Wilson: Quite frankly, there hasn’t been any progress at all on SIF prevention. Workplace fatalities actually rose from 2017 to 2019 and, when the pandemic hit in 2020, it offset any progress that was being made in other areas.
With regard to workplace SIF reduction, the expression “the more you do for someone, the less they do for themselves” comes to mind. Are the safety pros looking for SIF potential on their own, or are they soliciting the help of workers in looking for SIF potential? There’s a big difference! This is one issue that human and organizational performance and the Toyota Kata philosophy (in essence, practicing improvement routines consistently so the process becomes second nature) have gotten right. SIFs can’t be solved by management intervention alone, and any sustainable progress requires employees to be active partners in SIF reduction.
The Krause Bell Group
What are some key innovations you’ve seen during that time?
The Krause Bell Group: Data analysis and technology have advanced rapidly, and so has the understanding of what it takes to rally an organization behind SIF prevention. Even within the past two years, we’ve seen organizations make advances in identifying precursor situations and defining their SIF-critical controls.
However, the biggest advances we’ve seen – even since the pandemic began – relate to leadership decision-making and its effect on the culture of the organization. Decision analysis methods have provided a much deeper understanding of the crucial role of senior leader decision-making in SIF causation and prevention. Showing senior leaders data on the effects of their decisions changes their perspective. Not surprisingly, culture then emerges as the key linkage between SIF prevention and game-changing business results.
Associate Editor Alan Ferguson discussed this article on Episode 29 of Safety+Health’s “On the Safe Side” podcast.
Dony: Two major innovations or evolutions have occurred in the past few years. The first is the convergence of the SIF conversation with the human and organizational performance conversation. These two topics have long had a relationship; in some ways, SIF prevention can be looked at as an operating approach, while HOP can be viewed as an overarching philosophy or lens through which to view EHS generally and fatality prevention specifically. The second is the increased attention we’ve seen to topics such as psychological safety; mental health; stress; and diversity, equity and inclusion – all of which have a role to play in SIF prevention. Both of these evolutions offer up some exciting paths for exploration and integration in the years to come.

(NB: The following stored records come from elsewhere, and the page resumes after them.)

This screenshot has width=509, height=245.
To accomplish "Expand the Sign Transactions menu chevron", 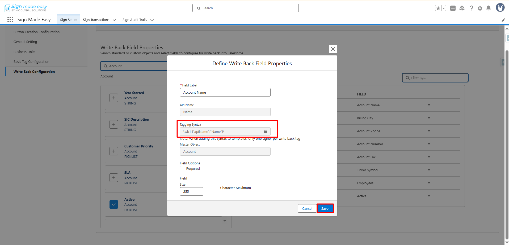I will [x=114, y=20].
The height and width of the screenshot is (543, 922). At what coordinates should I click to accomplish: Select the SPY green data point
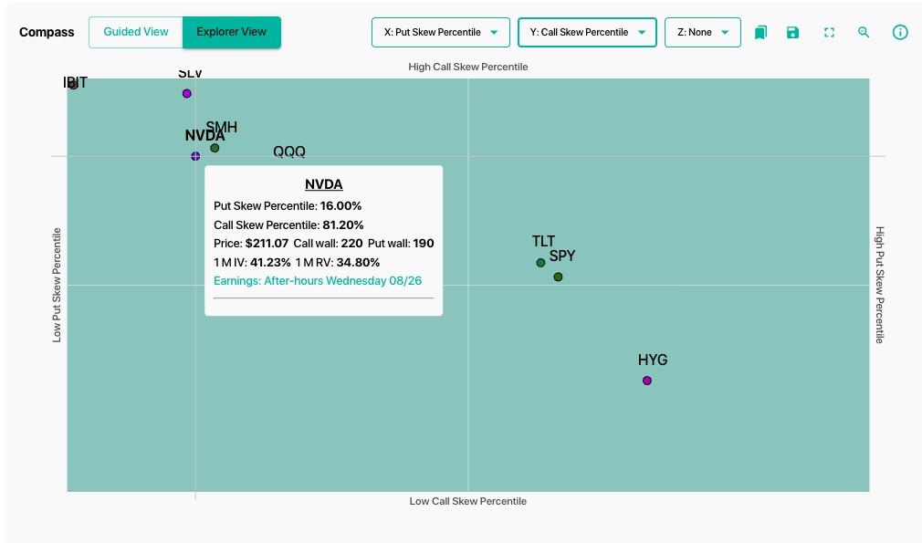click(558, 277)
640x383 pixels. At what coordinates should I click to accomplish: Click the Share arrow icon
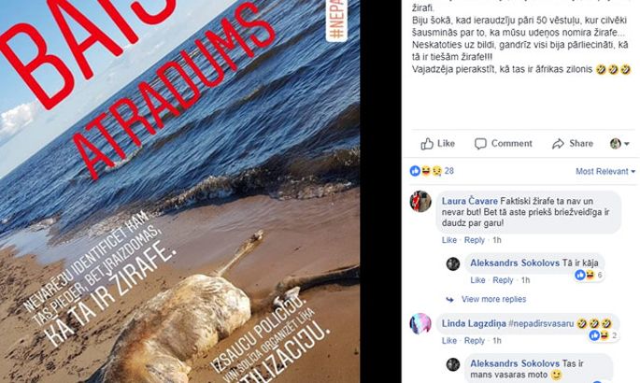[558, 144]
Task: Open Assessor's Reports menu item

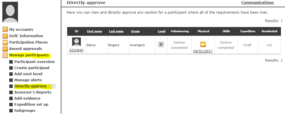Action: pos(33,92)
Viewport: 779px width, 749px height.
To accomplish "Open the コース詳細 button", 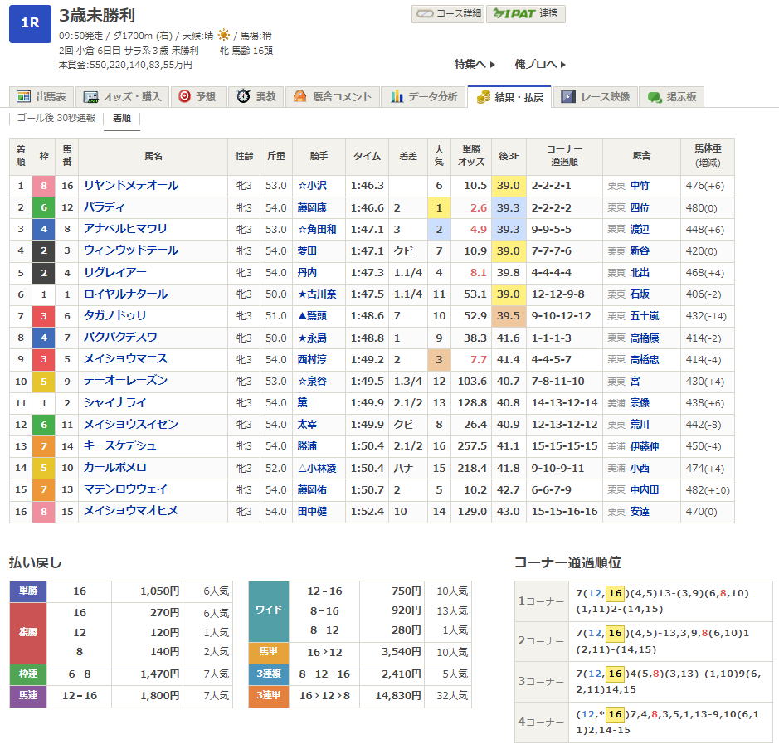I will pyautogui.click(x=448, y=14).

Wilson: The message is slowly getting out that traditional approaches (including behavior-based safety and the Hierarchy of Controls) won’t effectively solve SIFs in the workplace. And they won’t move the needle at all for incidents outside of the workplace, which is where 96% of worker fatalities occur. If employees are truly an organization’s “most valuable asset,” then a different approach is needed – and companies are increasingly recognizing this fact.
People need to be given the skills and knowledge to recognize when SIFs might happen, as well as the ability to make real-time adjustments to reduce their risk. More and more, safety pros understand that helping employees develop better situational awareness is an avenue for long-term SIF reduction.
There’s also been more emphasis placed on psychological safety, employee engagement and workplace culture – all of which are critically important for getting people to speak up when something doesn’t look or feel right. Often, technical systems are in place, the hazards are known and multiple layers of redundancy have been developed – all geared toward preventing SIFs. But these measures fail to have a lasting effect unless additional steps are taken to identify and correct gaps in systems as they arise. You need people to be actively looking for and communicating about potential issues all the time, and management needs to respond positively and quickly to fix these issues.